- [Input data]
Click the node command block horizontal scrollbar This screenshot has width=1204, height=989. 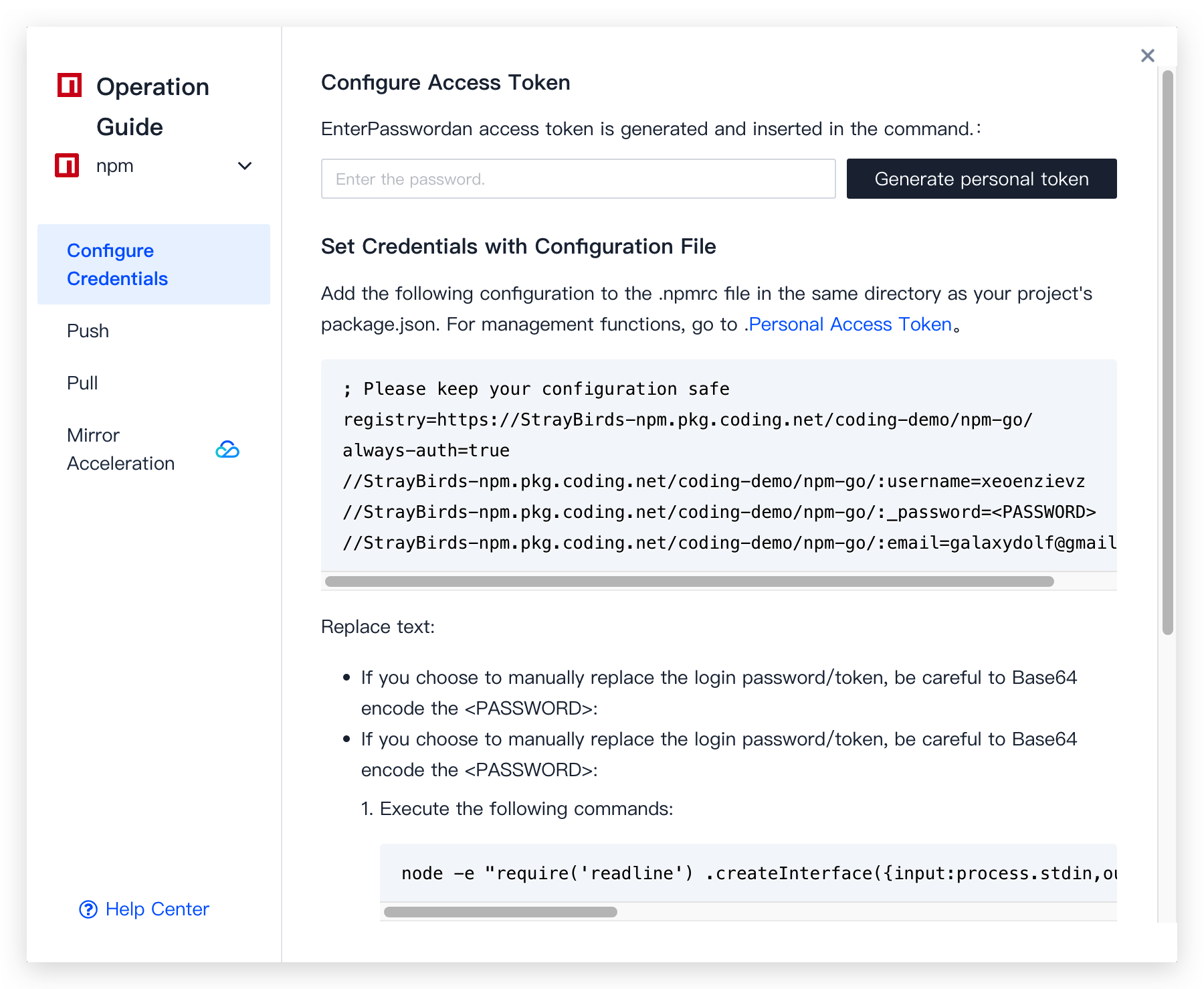pyautogui.click(x=500, y=912)
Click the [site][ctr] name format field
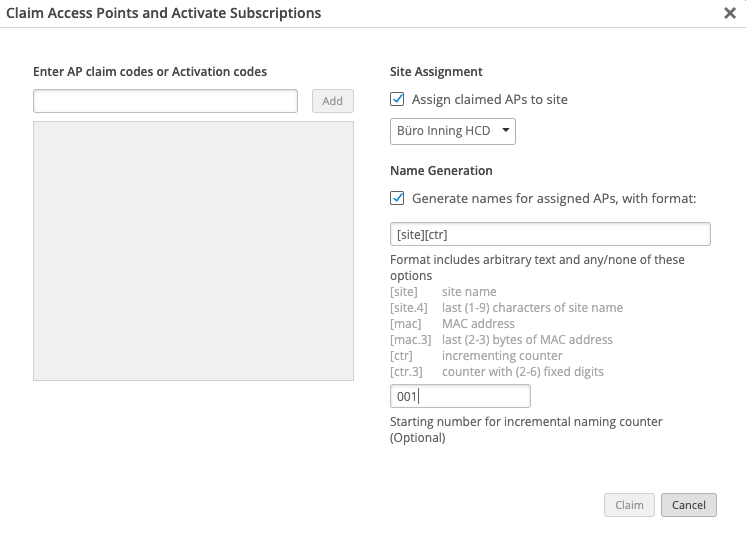Viewport: 746px width, 544px height. (549, 234)
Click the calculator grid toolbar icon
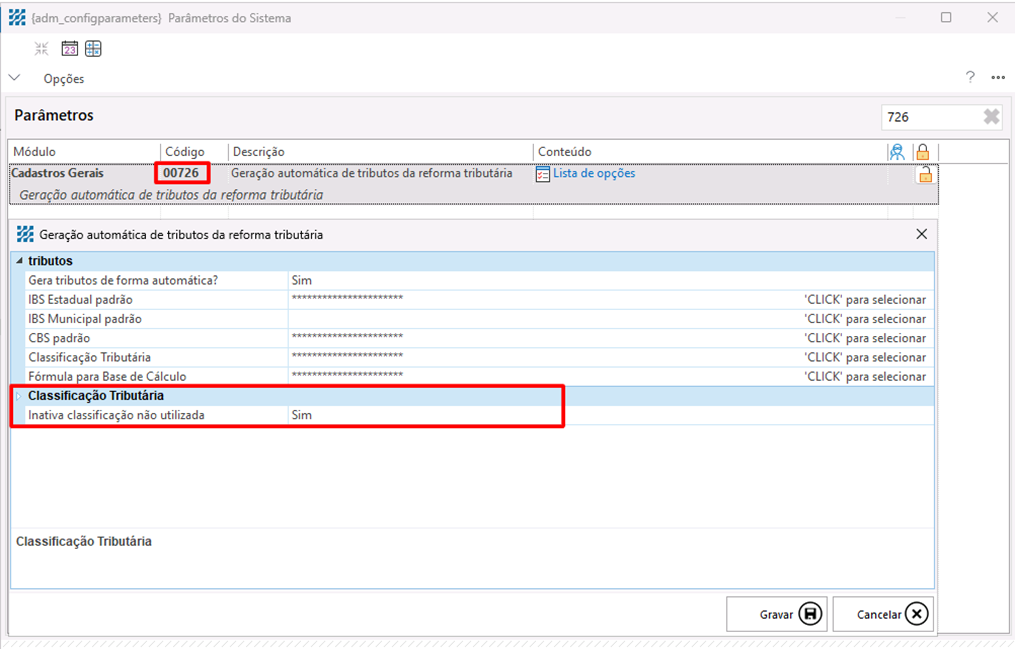Screen dimensions: 1015x649 coord(93,49)
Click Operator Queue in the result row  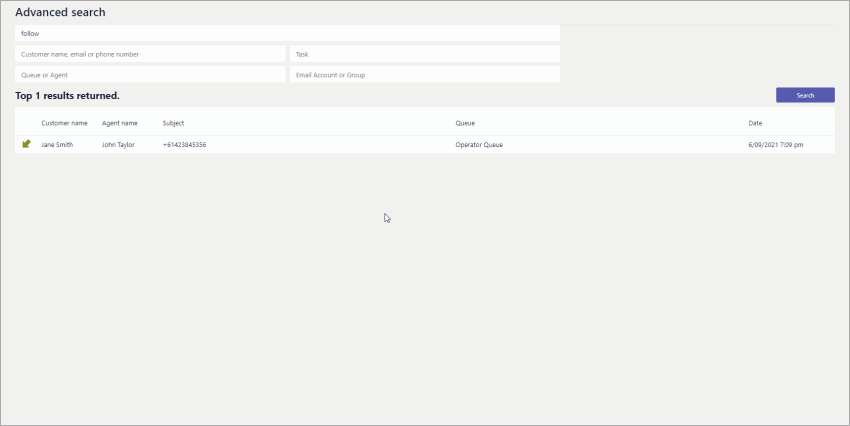(479, 145)
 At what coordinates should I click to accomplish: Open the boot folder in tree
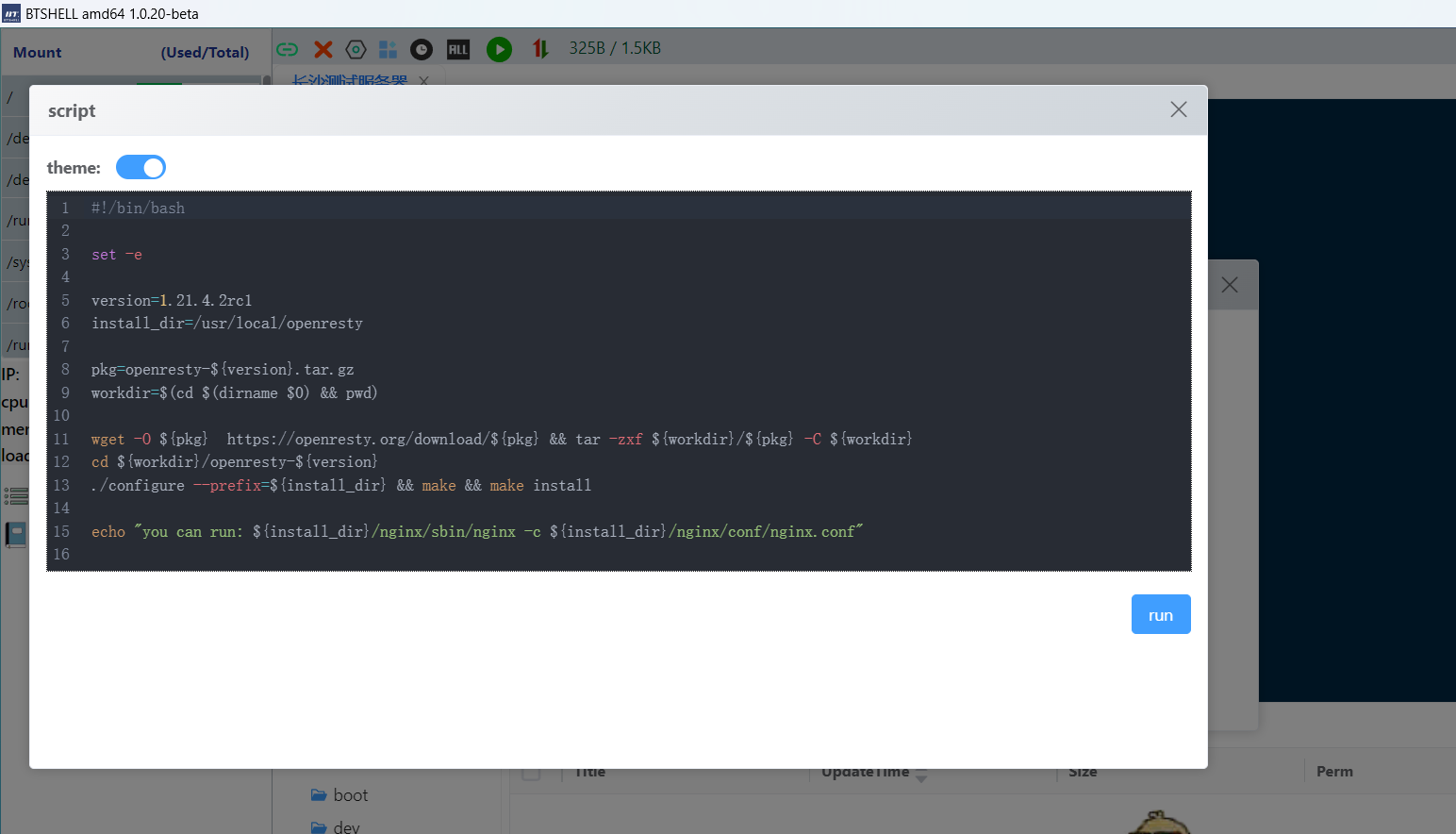tap(350, 795)
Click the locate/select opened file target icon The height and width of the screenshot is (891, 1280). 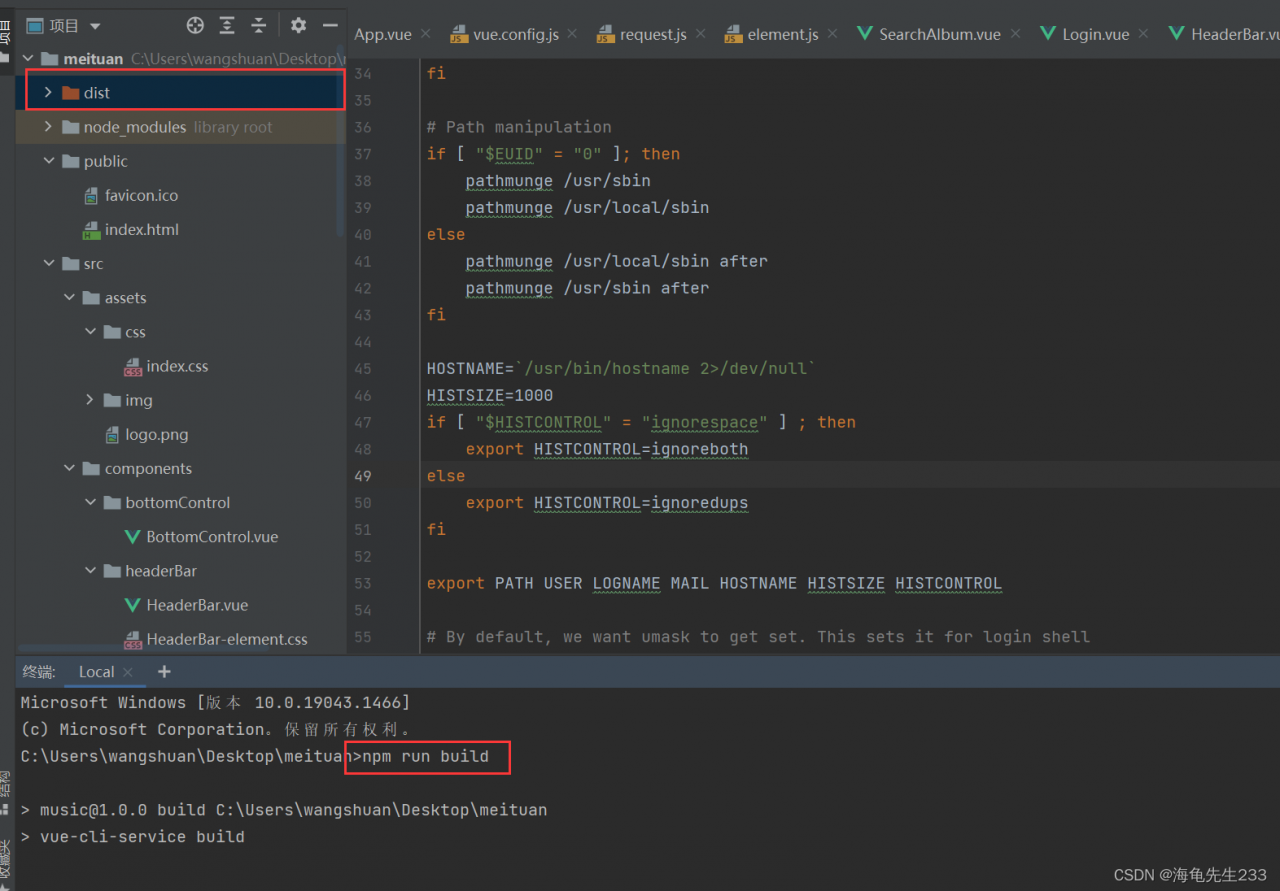195,26
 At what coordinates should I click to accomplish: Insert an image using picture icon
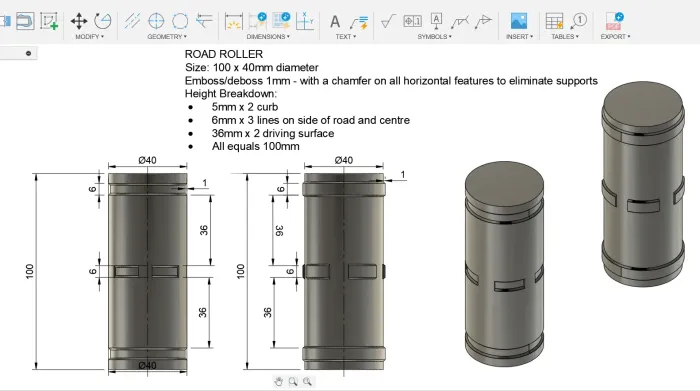519,21
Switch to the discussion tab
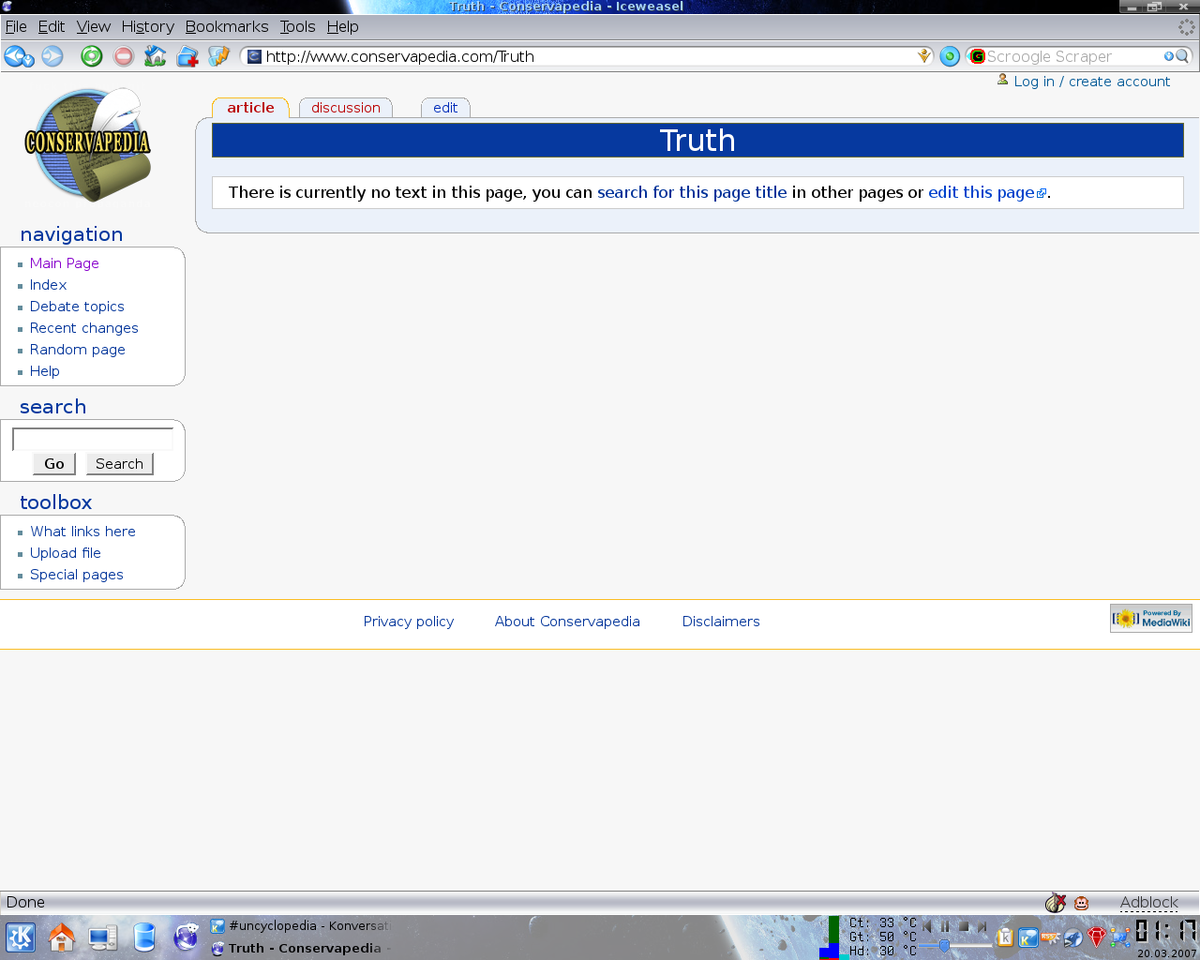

- [Task goal] The expected answer consists solely of the lines from the one with "At what coordinates should I click to accomplish: Insert" through the last line of the listing above, restated exactly, minus any pictures.

- [Exercise answer]
 At what coordinates should I click to accomplish: Insert an image using picture icon
519,21
Switch to the discussion tab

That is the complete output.